The situation is bad even in the one place fish can get upstream, in West Marin County. Very few coho have been seen in Lagunitas Creek, long considered a bellwether of salmon health in the region, according to Eric Ettlinger, the aquatic ecologist for the Marin Municipal Water District.
Attempt to lure the coho
The dire situation prompted the district to release 29 million gallons of valuable drinking water from Kent Lake early this month in an effort to lure the coho into the watershed, which winds 33 miles through the redwood- and oak-studded San Geronimo Valley on the northwest side of Mount Tamalpais.
Watershed biologists in Marin have counted only 57 coho redds, the word scientists use for the clusters of pink eggs that salmon lay in the gravel. That's "exceptionally low for mid-January," Ettlinger wrote in his weekly spawning update. More than 100 redds were counted last January in Lagunitas Creek, where many thousands of fish once spawned until seven dams were built in the watershed to supply Marin with drinking water.

LISTED ENTRIES:
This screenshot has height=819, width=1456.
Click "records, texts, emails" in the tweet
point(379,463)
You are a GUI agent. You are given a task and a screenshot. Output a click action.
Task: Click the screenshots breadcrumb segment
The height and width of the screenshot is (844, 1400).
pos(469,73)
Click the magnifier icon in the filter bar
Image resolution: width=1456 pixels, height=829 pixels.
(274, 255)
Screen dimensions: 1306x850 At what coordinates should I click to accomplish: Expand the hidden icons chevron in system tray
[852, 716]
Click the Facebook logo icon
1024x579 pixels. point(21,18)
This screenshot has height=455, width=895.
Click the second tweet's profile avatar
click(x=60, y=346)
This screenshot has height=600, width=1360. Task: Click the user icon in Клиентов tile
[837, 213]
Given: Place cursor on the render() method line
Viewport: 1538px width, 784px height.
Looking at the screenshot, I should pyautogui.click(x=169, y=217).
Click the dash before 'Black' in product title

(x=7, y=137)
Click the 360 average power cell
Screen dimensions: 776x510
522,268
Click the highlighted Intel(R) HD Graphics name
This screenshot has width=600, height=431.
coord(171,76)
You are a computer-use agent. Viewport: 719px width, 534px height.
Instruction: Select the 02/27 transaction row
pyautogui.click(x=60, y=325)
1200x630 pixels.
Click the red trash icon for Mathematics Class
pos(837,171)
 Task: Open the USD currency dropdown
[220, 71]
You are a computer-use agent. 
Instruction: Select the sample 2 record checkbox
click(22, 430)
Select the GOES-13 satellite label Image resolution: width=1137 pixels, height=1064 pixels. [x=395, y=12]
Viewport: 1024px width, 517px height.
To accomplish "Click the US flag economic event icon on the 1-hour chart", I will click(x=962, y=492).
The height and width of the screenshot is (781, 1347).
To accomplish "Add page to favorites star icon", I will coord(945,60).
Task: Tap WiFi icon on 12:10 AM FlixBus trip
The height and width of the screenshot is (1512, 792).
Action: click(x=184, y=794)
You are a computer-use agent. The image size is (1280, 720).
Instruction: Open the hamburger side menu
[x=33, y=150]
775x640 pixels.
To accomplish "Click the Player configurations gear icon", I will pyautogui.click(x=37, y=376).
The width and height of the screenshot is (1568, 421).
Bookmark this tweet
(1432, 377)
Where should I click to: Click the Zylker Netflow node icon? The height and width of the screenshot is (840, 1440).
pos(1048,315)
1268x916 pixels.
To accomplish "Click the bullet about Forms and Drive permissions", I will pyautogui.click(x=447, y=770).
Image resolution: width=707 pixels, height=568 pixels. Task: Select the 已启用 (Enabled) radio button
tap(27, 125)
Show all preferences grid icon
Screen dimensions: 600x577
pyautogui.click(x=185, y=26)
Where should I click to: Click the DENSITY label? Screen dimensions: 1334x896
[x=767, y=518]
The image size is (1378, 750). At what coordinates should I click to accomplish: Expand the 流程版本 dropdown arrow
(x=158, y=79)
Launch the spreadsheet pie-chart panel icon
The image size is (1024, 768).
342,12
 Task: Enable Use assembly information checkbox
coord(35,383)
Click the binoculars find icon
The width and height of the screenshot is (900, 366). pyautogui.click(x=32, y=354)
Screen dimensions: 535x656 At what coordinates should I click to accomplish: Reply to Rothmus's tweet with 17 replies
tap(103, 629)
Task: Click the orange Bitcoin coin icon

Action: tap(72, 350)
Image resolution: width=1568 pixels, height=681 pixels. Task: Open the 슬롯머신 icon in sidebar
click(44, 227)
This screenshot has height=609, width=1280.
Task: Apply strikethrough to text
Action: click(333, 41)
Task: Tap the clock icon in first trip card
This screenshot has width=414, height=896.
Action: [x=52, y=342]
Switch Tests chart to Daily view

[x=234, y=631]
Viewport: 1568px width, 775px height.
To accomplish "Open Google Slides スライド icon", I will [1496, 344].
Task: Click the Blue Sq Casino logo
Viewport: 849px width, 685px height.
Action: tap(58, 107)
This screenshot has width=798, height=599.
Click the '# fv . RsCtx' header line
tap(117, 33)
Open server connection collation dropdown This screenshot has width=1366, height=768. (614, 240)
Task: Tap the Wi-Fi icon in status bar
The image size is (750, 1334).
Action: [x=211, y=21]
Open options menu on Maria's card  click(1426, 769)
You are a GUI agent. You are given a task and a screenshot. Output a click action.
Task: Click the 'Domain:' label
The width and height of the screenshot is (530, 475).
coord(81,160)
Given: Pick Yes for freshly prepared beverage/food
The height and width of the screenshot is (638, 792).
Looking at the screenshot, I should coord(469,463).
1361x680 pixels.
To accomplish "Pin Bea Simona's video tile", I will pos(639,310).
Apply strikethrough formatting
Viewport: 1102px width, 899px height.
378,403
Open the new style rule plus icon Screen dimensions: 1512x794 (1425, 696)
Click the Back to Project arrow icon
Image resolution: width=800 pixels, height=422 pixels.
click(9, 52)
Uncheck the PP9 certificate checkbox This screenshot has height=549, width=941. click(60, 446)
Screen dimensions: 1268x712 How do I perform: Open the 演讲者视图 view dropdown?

PROBLEMS AND TASKS:
1/ Answer these questions using the passage about coho salmon in Lagunitas Creek:
(a) How many gallons of drinking water did the district release, and from which lake?
(b) How many coho redds have watershed biologists in Marin counted?
(c) How many dams were built in the watershed?
2/ Does the passage about coho salmon in Lagunitas Creek support each statement? Answer yes or no, and quote the words that decide it.
(a) The watershed runs 33 miles through the San Geronimo Valley.
(b) Fewer than 50 redds were counted in Lagunitas Creek last January.
(c) Eric Ettlinger is the aquatic ecologist for the Marin Municipal Water District.
3/ Write a continuation of the passage about coho salmon in Lagunitas Creek, starting after its last sentence.

OUTPUTS BY TASK:
1/
(a) 29 million gallons, from Kent Lake
(b) 57
(c) Seven

2/
(a) Yes: "which winds 33 miles through the redwood- and oak-studded San Geronimo Valley"
(b) No: "More than 100 redds were counted last January in Lagunitas Creek"
(c) Yes: "Eric Ettlinger, the aquatic ecologist for the Marin Municipal Water District"

3/
Swimming for their lives
January 25, 2014
Recordnet.com by Alex Breitler, Staff Writer
More than 20,000 salmon splashed up San Joaquin Valley streams to spawn last year, a relatively robust return that you'd think would bode well for future populations.
But now biologists are worried that the offspring of those fish will not survive, because there's simply not enough water to flush the babies back downstream toward the ocean.
And if they don't make it out alive, that means fewer adult salmon returning to our rivers three years down the road.
It's a problem faced by wildlife managers up and down parched California. Salmon have survived droughts like this for millennia, but only in the past century did dams block access to hundreds of miles of cold-water streams that once provided a kind of refuge for fish during dry times.
Officials managing the Mokelumne River are considering trapping the young fish, putting them in tanker trucks and transporting them downstream past the Delta, perhaps releasing them somewhere around Sherman Island.
That strategy is not unheard of, but it does show how concerned experts are about the salmon's survival.
California's Pot Farms Could Leave Salmon Runs Truly
January 13, 2014
By Alastair Bland, The Salt
For many users and advocates of marijuana, the boom in the West Coast growing industry may be all good and groovy. But in California, critics say the recent explosion of the marijuana industry along the state's North Coast — a region called the "emerald triangle" — could put a permanent buzz kill on struggling salmon populations.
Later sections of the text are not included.